** begin Article **

# FLR(M) processing time within the UK: FOI Request



## deco (Jun 12, 2012)

I stumbled upon this site of Freedom of Information (FOI) requests and many relate to FLR(M) processing times within the UK. Thought some of you might be interested!

1)Link 

While the UKBA didn't answer all of the questions in the original FOI request, they did mention that the average processing time for FLR(M) applications received in June 2012 was 154 calendar days. So an average of 5 months. Also, 6% of the FLR(M) applications received in May 2012 have been completed and 17% of the FLR(M) applications received in June 2012 have been completed

2) Link


> A total of 1,808 FLR(M) applications were received in February 2012, with a further
> 4,324 applications received in March 2012. Of the applications received in February, 124 (7%) are still awaiting a decision. Of the applications received in March, 2,076 (48%) are still awaiting a decision.
> 
> The maximum time for a decision to be made on an FLR(M) application received
> ...


----------



## iheartcalvin (May 5, 2012)

Well isn't that interesting? We applied 27th Feb so by those calculations that should be any time soon fingers crossed!


----------



## 2farapart (Aug 18, 2011)

Unfortunately, that information fell out of date as soon as the July 9th rules were announced. Since July this year, visa waiting times have increased considerably (likely due to a backlog of applications rushed in to beat the July rules). As an example: a premium application in the US was only taking 2-3 business days at the beginning of the year, but this is currently now around 15 business days. Countries that used to take around 6 months are seemingly taking up to 9 months in some cases. If you're waiting for a visa currently, it's probably better to ignore any pre-July 2012 statistics as they are most likely out of date.

** end Article **
** begin Data lines **

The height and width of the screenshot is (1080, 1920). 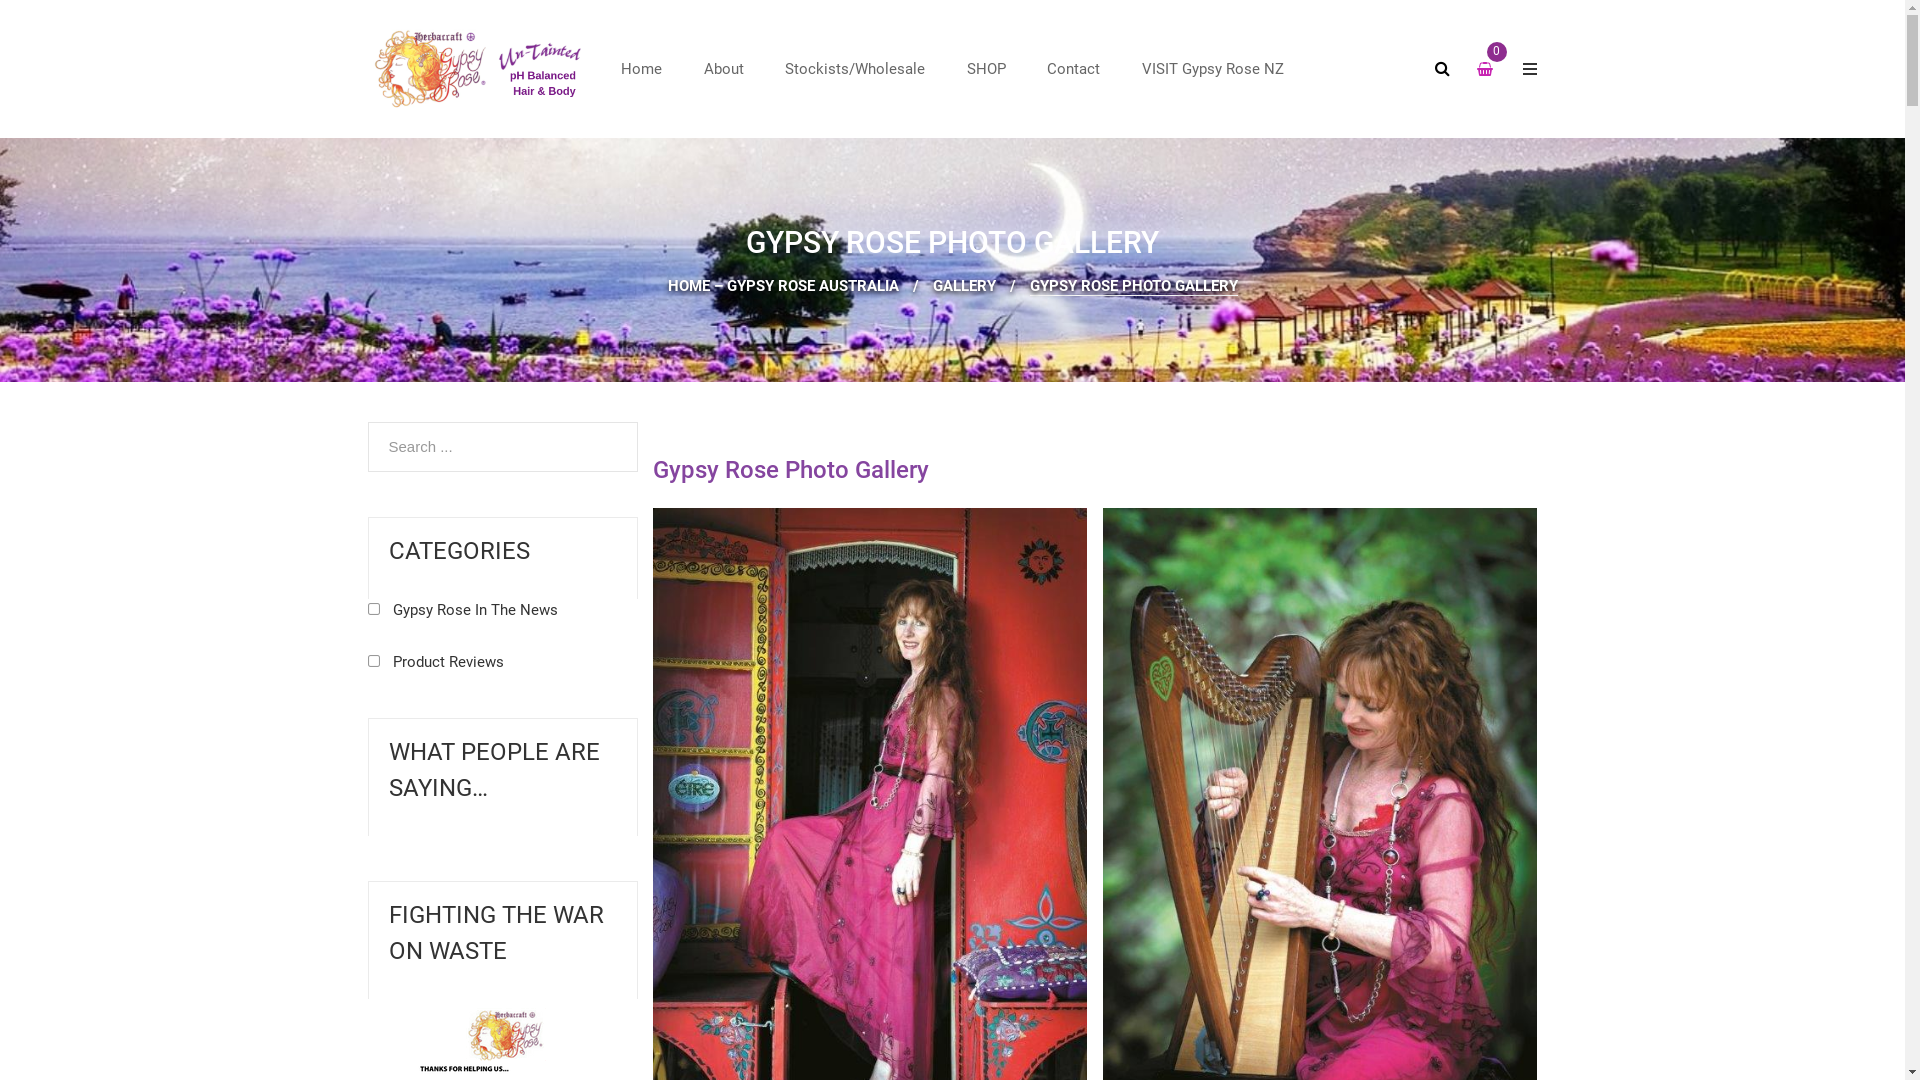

** end Data lines **
** begin Data lines **

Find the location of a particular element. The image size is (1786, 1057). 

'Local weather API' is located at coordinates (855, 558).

** end Data lines **

→ Goal:
Set down the FLR(M) processing time thread again in full, word for word. These rows were drawn from a separate source and are unrelated to the FLR(M) thread.

→ Result for this task:
# FLR(M) processing time within the UK: FOI Request



## deco (Jun 12, 2012)

I stumbled upon this site of Freedom of Information (FOI) requests and many relate to FLR(M) processing times within the UK. Thought some of you might be interested!

1)Link 

While the UKBA didn't answer all of the questions in the original FOI request, they did mention that the average processing time for FLR(M) applications received in June 2012 was 154 calendar days. So an average of 5 months. Also, 6% of the FLR(M) applications received in May 2012 have been completed and 17% of the FLR(M) applications received in June 2012 have been completed

2) Link


> A total of 1,808 FLR(M) applications were received in February 2012, with a further
> 4,324 applications received in March 2012. Of the applications received in February, 124 (7%) are still awaiting a decision. Of the applications received in March, 2,076 (48%) are still awaiting a decision.
> 
> The maximum time for a decision to be made on an FLR(M) application received
> ...


----------



## iheartcalvin (May 5, 2012)

Well isn't that interesting? We applied 27th Feb so by those calculations that should be any time soon fingers crossed!


----------



## 2farapart (Aug 18, 2011)

Unfortunately, that information fell out of date as soon as the July 9th rules were announced. Since July this year, visa waiting times have increased considerably (likely due to a backlog of applications rushed in to beat the July rules). As an example: a premium application in the US was only taking 2-3 business days at the beginning of the year, but this is currently now around 15 business days. Countries that used to take around 6 months are seemingly taking up to 9 months in some cases. If you're waiting for a visa currently, it's probably better to ignore any pre-July 2012 statistics as they are most likely out of date.